The Bluehat Sessions

C|Net is carrying a story this morning about the Bluehat summit we held at the Microsoft campus a few months back. Bluehat is a bit like Blackhat: we can’t fly everyone to Blackhat, so why not have some of the speakers come to Redmond and speak instead? Our ID badges are blue, hence the term “Bluehat.” Good job our IDs are not red 🙂

The first day of Bluehat was for VPs at Microsoft, I’ve always believed that if your *REALLY* want to make a difference, you have to have 100% buy-in from the execs, if your execs don’t get why security is important, you will not make progress. This is why we’re seeing such great progress at Microsoft – the execs (from BillG down) get it. Believe me, thet GET IT!

The second day was for engineering folks – I attended all the sessions and was fortunate enough to be the MC during the final Q&A session with all the attendees and speakers. It was fun, candid, open and very lively.

Anyway, here’s the link to the story, it’s a great read

One quote that caught my eye:

They are taking this subject seriously. It was really cool to see …. “At some point, there was a shift at Microsoft.” – Dan Kaminsky

and this which speaks to my comment about executive support:

“I doubt that there is another large company on this planet that has that level of technical competency in management roll.” – HD Moore

Comments (5)

  1. ThirdEyeBlind says:

    Well if Microsoft "gets it" and security is so important, then please tell us how even today after W2K3 SP1 there are still buffer overflow vulnerabilities being discovered in Windows 2003? –

    "What causes the vulnerability?

    An unchecked buffer in the PNG image rendering library in Internet Explorer."

    So I thought Windows 2003 SP1 was recompiled totally with the /GS switch? How do things like these slip throught then? There should really be no excuse for still showing up buffer overflows anymore.

  2. Dan Kaminsky says:

    One of the things talked about at Blue Hat was how to evade many of Microsoft’s existing compiler-based protections… 🙂

    They’re listening, now more than ever.

  3. Ted says:

    /GS is making exploitation harder – as told already, it does not prevent overflows coming in the code itself.

  4. /GS is an extra defense – it does not solve BOs.
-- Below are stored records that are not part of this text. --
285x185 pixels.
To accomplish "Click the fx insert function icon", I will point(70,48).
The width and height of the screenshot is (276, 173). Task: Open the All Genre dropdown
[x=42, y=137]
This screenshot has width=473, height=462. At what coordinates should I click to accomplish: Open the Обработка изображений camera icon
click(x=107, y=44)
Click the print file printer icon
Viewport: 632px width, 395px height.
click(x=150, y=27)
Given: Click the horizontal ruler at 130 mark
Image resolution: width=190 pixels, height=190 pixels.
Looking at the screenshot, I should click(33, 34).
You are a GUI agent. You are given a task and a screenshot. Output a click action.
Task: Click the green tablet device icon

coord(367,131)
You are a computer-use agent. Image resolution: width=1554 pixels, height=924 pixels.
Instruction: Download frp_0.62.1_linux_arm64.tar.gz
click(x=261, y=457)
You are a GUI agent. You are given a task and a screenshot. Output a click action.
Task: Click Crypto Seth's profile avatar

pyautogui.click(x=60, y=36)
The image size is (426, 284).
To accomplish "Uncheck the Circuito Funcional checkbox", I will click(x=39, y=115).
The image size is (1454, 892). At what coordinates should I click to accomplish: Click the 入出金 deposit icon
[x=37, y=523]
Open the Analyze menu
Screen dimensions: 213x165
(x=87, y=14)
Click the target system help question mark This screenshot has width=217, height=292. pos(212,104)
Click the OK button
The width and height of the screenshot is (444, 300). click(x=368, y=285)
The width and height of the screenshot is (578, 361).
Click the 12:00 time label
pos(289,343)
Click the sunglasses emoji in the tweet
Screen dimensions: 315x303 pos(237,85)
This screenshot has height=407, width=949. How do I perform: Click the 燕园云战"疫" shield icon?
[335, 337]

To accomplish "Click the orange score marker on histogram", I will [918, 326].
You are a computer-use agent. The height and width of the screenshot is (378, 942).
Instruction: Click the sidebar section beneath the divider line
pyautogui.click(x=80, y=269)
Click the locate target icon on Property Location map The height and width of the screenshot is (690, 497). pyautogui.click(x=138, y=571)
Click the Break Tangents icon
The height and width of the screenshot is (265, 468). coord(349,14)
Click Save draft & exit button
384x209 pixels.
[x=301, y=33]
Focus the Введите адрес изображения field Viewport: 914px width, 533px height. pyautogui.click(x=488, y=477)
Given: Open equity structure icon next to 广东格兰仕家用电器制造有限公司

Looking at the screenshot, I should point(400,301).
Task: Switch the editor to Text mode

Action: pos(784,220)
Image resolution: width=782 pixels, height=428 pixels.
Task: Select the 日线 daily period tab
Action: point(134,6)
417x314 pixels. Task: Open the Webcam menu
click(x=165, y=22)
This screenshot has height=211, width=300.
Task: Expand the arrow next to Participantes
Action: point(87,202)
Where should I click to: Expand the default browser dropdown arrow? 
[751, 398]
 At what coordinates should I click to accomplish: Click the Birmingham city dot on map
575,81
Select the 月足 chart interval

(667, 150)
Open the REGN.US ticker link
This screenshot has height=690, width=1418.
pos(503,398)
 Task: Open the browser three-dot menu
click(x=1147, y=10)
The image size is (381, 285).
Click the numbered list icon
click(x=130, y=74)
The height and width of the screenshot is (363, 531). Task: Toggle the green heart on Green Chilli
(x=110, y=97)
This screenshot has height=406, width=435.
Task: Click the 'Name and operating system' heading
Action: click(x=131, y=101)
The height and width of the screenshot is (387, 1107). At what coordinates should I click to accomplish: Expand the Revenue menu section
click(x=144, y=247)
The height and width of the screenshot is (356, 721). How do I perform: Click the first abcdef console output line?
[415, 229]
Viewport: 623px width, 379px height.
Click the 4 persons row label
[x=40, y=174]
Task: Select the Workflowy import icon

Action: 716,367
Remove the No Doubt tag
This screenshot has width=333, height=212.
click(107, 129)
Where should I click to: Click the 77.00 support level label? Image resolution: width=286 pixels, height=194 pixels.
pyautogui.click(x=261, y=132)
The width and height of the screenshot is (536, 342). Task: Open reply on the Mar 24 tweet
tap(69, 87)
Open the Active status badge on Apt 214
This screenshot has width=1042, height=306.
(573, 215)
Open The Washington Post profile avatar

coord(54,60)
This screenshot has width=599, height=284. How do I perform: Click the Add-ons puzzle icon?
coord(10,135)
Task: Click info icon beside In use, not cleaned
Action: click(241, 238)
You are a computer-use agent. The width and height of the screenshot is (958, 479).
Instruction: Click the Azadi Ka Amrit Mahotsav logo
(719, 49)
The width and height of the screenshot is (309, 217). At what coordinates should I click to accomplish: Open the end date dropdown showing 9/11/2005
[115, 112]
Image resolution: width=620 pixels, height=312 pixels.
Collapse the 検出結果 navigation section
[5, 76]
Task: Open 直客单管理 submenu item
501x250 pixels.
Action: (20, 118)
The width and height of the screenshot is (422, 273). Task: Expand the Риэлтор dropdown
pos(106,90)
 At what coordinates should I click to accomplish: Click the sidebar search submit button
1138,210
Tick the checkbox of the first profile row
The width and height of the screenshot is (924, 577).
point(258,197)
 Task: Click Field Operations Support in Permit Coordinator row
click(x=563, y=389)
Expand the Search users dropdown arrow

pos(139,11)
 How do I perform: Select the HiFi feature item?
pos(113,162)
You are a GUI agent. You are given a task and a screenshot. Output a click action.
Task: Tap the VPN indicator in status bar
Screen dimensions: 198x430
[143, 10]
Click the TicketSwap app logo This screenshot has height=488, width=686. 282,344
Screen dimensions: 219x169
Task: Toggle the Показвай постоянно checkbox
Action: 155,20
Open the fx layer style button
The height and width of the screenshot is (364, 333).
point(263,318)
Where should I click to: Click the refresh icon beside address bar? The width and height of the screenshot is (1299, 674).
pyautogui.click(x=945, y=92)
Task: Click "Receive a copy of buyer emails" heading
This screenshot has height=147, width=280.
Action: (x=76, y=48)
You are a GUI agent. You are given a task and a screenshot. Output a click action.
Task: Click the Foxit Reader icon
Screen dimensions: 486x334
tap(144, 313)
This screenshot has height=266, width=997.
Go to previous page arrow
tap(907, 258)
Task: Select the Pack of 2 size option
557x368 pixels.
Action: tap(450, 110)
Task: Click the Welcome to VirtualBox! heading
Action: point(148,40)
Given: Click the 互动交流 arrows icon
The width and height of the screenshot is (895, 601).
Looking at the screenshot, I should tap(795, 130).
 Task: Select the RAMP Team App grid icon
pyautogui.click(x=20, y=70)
The PNG issue is a heap overflow, and we have defenses in the heap that can help mitigate these issues.

  5. ThirdEyeBlind says:

    Well what can I say if your own security bulletins do not make it clear that it was a heap overflow? Certainly its more diffcult to find and fix those but even then …

    BTW what’s the deal with the faux pas over this IE6 vulnerability revealed yesterday with a public exploit? –

    If you believe the timeline given here –

    it could seem that Microsoft tried to shoo them away by saying "go away this is not serious or exploitable". So then they go ahead and publish with full disclosure on bugtraq and the very next day Microsoft comes up with a warning that this is serious. Come on now isn’t it irresponsible of MS to do this and put millions of customers at risk? At least investigate all security flaw reports seriously and work with the discoverers to keep customers safe. Dismissing them or doing a shoddy job of investigating it will do nothing … Doesn’t look like all of Microsoft still "gets it" does it?